> SUPPLIED MATERIAL
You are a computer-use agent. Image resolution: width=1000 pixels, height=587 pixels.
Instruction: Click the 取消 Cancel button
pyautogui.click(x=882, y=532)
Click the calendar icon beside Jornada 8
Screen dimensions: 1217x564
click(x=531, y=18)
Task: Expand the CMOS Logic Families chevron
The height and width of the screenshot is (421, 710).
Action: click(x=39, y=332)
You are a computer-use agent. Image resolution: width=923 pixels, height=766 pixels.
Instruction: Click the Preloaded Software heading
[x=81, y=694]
...
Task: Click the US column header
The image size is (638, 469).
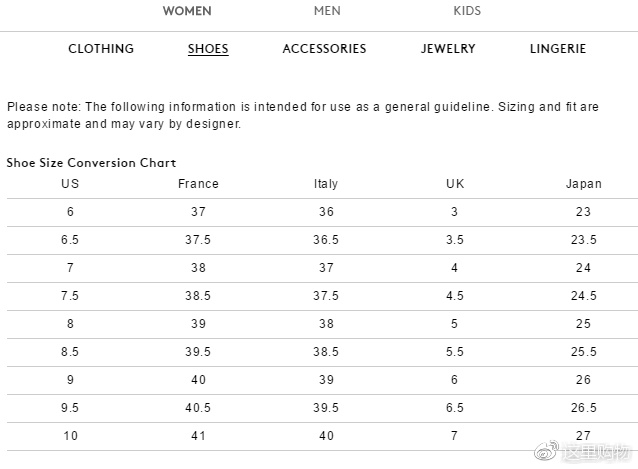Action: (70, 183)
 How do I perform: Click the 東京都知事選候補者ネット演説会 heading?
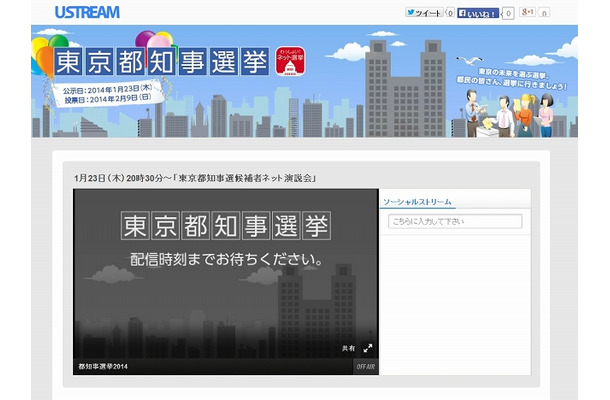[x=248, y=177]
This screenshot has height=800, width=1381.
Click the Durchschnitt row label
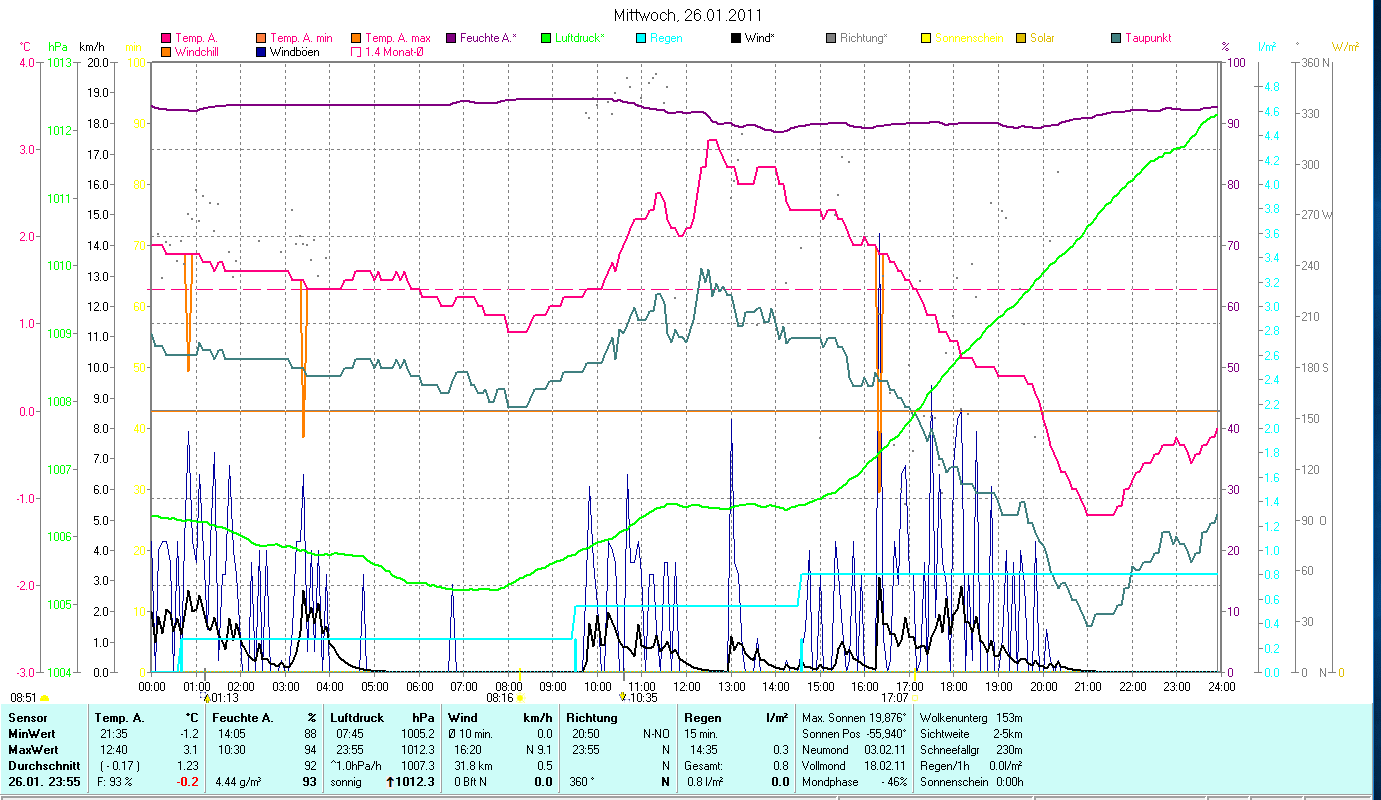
==
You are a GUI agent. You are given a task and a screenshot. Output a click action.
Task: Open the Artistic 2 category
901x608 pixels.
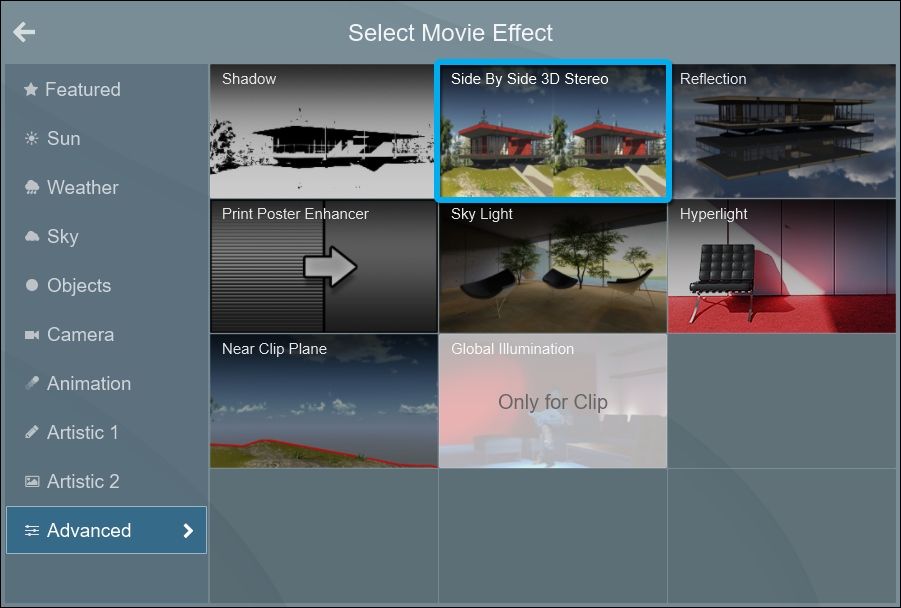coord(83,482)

> TASK BRIEF
Looking at the data above, return every line from the one with "This screenshot has height=800, width=1381." down to the one with "Click the Durchschnitt row label", exactly and inclusively.

> EXERCISE RESULT
This screenshot has height=800, width=1381.
Click the Durchschnitt row label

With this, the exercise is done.